------ Texte extrait
Dans une déclaration faite mardi suite à l’arrestation d’un suspect, la Première ministre Theresa May a expliqué que l’explosion à la bombe était « un attentat terroriste aveugle » qui a ciblé des « jeunes sans défense ». La police pense qu’une veste explosive artisanale a été activée par un kamikaze qui pourrait peut-être ne pas avoir opéré seul.

L’explosion a traversé la salle de 21 000 sièges de l’Arena de Manchester à 22 heures 30 alors que Grande, chanteuse de pop âgée de 23 ans et originaire des Etats-Unis, avait déjà quitté la scène. Au moins 12 des 22 personnes tuées dans l’attentat avaient moins de 16 ans. La nouvelle de l’explosion a fait venir des parents inquiets sur le théâtre du drame d’où des enfants, des adolescents et des jeunes adultes sont sortis en toute hâte dans un état de panique.

Cohen a expliqué que la communauté Habad n’avait pas connaissance de victimes juives décédées lors de l’attentat.

Cette attaque survient un peu plus de quinze jours avant les élections générales du 8 juin, lors desquelles Theresa May du parti conservateur affrontera Jeremy Corbyn, leader du parti travailliste. L’attentat pourrait renforcer l’avance de May dans les urnes face à Corbyn, qui promeut la proximité avec les musulmans et a affirmé que le Hezbollah et le Hamas étaient « ses amis ».

Le dirigeant du Parti travailliste britannique Jeremy Corbyn avec des ouvriers métallurgistes après une manifestation à Londres, le 25 mai 2016. (Crédit : AFP/Leon Neal)
Le dirigeant du Parti travailliste britannique Jeremy Corbyn avec des ouvriers métallurgistes après une manifestation à Londres, le 25 mai 2016. (Crédit : AFP/Leon Neal)
------------
■ Questions d'étude:
**1)** Pouvez-vous résumer en deux phrases l'article sur l'attentat de l'Arena de Manchester ?
**2)** Pouvez-vous écrire la suite de l'article sur l'attentat de Manchester, à partir de la dernière phrase présentée ?
La liste qui suit est un document distinct de l'article.
------ Section des données
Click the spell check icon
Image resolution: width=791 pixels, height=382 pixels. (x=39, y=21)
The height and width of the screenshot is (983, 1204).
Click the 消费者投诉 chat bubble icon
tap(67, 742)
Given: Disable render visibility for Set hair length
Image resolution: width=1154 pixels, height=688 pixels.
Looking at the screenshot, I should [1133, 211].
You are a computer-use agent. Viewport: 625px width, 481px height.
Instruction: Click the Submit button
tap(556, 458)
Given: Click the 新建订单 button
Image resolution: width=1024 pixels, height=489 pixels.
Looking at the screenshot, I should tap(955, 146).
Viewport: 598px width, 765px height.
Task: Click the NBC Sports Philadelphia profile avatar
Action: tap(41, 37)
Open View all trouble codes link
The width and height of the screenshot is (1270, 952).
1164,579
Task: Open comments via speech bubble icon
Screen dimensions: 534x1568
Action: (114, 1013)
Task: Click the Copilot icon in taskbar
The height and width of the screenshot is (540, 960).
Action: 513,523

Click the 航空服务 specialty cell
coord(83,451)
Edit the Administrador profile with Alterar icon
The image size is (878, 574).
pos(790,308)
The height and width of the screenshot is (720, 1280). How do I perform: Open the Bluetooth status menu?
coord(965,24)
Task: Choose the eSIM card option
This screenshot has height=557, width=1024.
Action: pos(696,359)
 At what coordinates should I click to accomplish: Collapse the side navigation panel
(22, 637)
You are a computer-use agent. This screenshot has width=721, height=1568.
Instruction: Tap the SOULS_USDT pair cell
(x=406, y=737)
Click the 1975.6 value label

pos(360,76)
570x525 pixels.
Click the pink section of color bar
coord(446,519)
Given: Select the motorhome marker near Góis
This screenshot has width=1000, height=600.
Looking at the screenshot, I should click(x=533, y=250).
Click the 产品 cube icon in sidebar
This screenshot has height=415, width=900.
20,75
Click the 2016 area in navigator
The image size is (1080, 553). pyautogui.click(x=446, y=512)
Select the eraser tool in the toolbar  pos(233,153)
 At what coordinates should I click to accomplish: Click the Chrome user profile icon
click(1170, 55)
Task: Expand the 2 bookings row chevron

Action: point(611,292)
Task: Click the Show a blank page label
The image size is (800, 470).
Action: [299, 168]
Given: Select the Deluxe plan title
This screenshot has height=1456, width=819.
------------
■ Réponses par numéro:
**1)** Selon la Première ministre Theresa May, l'explosion survenue à 22 heures 30 à l'Arena de Manchester, alors que la chanteuse Grande avait déjà quitté la scène, était « un attentat terroriste aveugle » visant des « jeunes sans défense ». Elle a fait 22 morts, dont au moins 12 avaient moins de 16 ans, et survient un peu plus de quinze jours avant les élections générales du 8 juin, où elle pourrait renforcer l'avance de May face à Jeremy Corbyn.

**2)**
L’année dernière, Corbyn – dans un contexte de critiques intenses dans les médias et de la part de son propre parti concernant ce qui était perçu comme son incapacité perçue à juguler les expressions d’antisémitisme dans les rangs du Labour – avait expliqué regretter avoir exprimé son affection pour les deux groupes terroristes islamistes. Suite à l’attentat de lundi, tous les partis ont convenu de suspendre leur campagne pendant trois jours.

Le Premier ministre israélien Benjamin Netanyahu, lors d’une conférence de presse conjointe avec le président américain Donald Trump en visite en Israël, a évoqué l’attaque en critiquant les incitations au terrorisme faites par l’Autorité palestinienne sous la gouvernance de son président Mahmoud Abbas.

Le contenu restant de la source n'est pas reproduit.